Hi! It’s my first post on this forum, I hope I’m not doing anything wrong or any bad practices.
I’ve switched to Linux since November 2021, but I’ve been struggling to find out a distro that works for me. I was mostly a Linux Mint user, but their ancient packages were holding me back quite a lot to a rather frustrating degree, which made me wish to switch to a distro with newer packages. I’ve experimented with Fedora and EndeavourOS, and I liked both of them due to having expansive package repositories, but Fedora did a lot of things that I personally disliked which Endeavour didn’t, so I chose to go with Endeavour.

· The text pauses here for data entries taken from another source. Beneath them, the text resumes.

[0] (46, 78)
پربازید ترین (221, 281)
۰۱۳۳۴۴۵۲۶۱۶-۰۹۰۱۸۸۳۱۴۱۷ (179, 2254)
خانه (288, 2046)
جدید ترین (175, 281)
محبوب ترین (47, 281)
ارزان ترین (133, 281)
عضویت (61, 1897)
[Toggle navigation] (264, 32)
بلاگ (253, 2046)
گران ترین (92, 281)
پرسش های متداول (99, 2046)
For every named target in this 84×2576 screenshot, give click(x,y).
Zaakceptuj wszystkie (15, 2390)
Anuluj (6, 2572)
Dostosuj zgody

However… I’ve been really regretting that choice. Maintaining an Arch system is incredibly frustrating and torturous, because every time I so much as look at it wrong, something decides it no longer wants to stop working, and it’s a nightmare to fix it. I have a chronic history of having terrible luck with computers, plus I deal with very severe anxiety and depression, so trying to maintain EndeavourOS has been extremely unhealthy for me. I’m considering switching back to Fedora because I really want something that just works and gets out of my way instead of demanding constant attention and maintenance like Arch does, but… there’s still the issue of the things I experienced in my previous Fedora run that put me off from the distro:
- Both the KDE and Cinnamon spins, on their default installation settings, used systemd-boot without asking me if I wanted it; I strongly prefer GRUB due to its better-looking stock appearance plus its ability to be visually customized.
- It shipped without kernel headers; although I’m lucky enough to have an AMD GPU and thus don’t have to rely on Nvidia nonsense, I’m still unfortunately saddled with a Realtek Wifi USB that only works with their proprietary and closed-source drivers, meaning I need to make use of dkms, which requires kernel headers to work. When I installed Fedora earlier, I attempted to install the driver with dkms, but it errored due to not having kernel headers and they were not available in dnf’s repositories, meaning I had to go to a third-party website offering seperate kernel headers as .rpms. And then a new kernel version dropped and that website did not have headers for it, forcing me to stay on an outdated kernel for quite a while. I do not want to go through that again.
- Passing a kernel parameter for my AMDGPU driver (by appending
/etc/modprobe.d/amdgpu.conf) on Fedora did not unlock my AMD GPU’s parameters for tweaking and clocking, whereas it did for me on Endeavour. I heard that it was specifically a bug with Fedora’s 5.15 kernel drivers and that it’d be fixed on 5.16, but I’d like to hear confirmation that it works at least, because my GPU’s default clocks aren’t very good.
- Certain applications, like Discord, completely ignored any and all custom icon themes and only used an icon baked into Discord itself. This has not been an issue on Endeavour.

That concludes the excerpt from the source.